Maire-info
Le quotidien d’information des élus locaux
Édition du mardi 14 octobre 2014
Délinquance

Bernard Cazeneuve fait de la prévention de la délinquance des jeunes et de la récidive une « priorité »

Le ministre de l'Intérieur, Bernard Cazeneuve, a annoncé hier matin, en ouverture d’un colloque organisé par le CIPD (comité interministériel de prévention de la délinquance), que la « priorité »  de la politique gouvernementale en matière de prévention de la délinquance porterait désormais sur la délinquance des jeunes et la récidive. Les crédits du Fonds interministériel de prévention de la délinquance (FIPD) consacrés à ces actions seront donc augmentés en conséquence.
« En dépit du contexte budgétaire », le montant du FIPD « sera préservé pour 2015, autour de 53 millions d'euros, mais son emploi devra être recentré sur les nouvelles orientations prioritaires », a déclaré le ministre. « Alors que la vidéo-protection correspondait à près de 60% du financement du FIPD dans le cadre du plan 2010-2012, elle sera amenée à un tiers de l'emploi de ce fonds dans le cadre de notre nouvelle stratégie », a-t-il poursuivi. La prévention de la délinquance des jeunes et de la récidive a donc « désormais vocation à concentrer plus de la moitié des crédits du FIPD ». Autre priorité, l’aide aux victimes et la lutte contre les violences intrafamiliales et faites aux femmes bénéficieront de crédits « stabilisés à hauteur de 10 millions d’euros ».
La nouvelle priorité gouvernementale accordée à la prévention de la délinquance des jeunes trouvera une traduction concrète dans la circulaire relative à l’emploi des crédits du FIPD en 2015. Il y sera « demandé aux préfets de doubler les moyens alloués aux actions de prévention de la récidive afin de passer de 4 à 8 millions d'euros », a précisé Bernard Cazeneuve.
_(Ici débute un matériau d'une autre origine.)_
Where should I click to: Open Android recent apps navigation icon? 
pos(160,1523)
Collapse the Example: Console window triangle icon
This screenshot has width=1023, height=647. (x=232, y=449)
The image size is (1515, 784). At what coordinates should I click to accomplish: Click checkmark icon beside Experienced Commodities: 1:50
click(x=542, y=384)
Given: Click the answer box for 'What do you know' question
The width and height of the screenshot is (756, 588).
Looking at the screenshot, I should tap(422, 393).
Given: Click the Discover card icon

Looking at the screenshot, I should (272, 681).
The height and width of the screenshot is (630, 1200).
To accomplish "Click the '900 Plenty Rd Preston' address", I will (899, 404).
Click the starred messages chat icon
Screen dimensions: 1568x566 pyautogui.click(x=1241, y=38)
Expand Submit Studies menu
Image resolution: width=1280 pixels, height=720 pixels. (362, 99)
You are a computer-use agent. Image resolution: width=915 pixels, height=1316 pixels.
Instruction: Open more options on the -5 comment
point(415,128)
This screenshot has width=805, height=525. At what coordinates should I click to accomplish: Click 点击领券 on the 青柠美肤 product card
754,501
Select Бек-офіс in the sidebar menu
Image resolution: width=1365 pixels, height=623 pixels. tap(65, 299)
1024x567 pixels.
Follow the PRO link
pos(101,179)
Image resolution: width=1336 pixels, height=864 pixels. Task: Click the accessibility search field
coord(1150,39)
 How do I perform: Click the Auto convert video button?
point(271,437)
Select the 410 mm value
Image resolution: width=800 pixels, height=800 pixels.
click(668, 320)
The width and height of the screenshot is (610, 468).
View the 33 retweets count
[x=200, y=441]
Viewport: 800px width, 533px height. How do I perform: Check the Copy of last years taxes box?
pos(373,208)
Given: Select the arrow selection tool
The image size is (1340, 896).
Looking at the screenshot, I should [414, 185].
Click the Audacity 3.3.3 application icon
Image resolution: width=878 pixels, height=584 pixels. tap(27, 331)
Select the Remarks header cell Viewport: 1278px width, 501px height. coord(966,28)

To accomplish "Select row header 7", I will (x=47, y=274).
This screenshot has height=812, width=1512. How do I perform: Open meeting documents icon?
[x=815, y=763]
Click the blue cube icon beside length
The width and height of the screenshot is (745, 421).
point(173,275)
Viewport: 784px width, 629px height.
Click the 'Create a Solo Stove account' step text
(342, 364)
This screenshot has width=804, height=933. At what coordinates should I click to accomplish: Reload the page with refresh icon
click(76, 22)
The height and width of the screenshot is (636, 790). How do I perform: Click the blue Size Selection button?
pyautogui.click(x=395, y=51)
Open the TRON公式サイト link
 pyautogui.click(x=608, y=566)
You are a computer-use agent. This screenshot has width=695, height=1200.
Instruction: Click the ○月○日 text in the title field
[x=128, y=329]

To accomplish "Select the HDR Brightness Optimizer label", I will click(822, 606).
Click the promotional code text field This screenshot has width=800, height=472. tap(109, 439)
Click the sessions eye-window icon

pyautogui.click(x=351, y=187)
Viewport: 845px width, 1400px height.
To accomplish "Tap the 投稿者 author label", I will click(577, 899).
Le ministre a aussi rappelé que la toute récente loi sur la réforme pénale conditionne l’octroi du FIPD aux communes et aux intercommunalités à la mise en œuvre de travaux d’intérêt général ou d’actions de prévention de la récidive. « Je demanderai aux préfets de veiller au strict respect de cette disposition », a-t-il poursuivi.
Lors de son intervention, le ministre de l’Intérieur a également abordé la « radicalisation jihadiste, qui touche malheureusement de nombreux jeunes Français souvent mineurs », ajoutant que le plan qu’il avait présenté en Conseil des ministres le 23 avril dernier, et qui vient en discussion au Sénat cette semaine, « comportait un volet préventif ». Il a évoqué le « signalement »  des cas de radicalisation par les familles ou les proches, la « prise en charge centralisée au niveau des préfectures »  ainsi que les « mesures d'accompagnement individualisées des jeunes concernés ». Bernard Cazeneuve a cité à cet égard la plateforme de signalements de potentiels candidats au jihad, au nombre de 450 depuis sa mise en place en mai.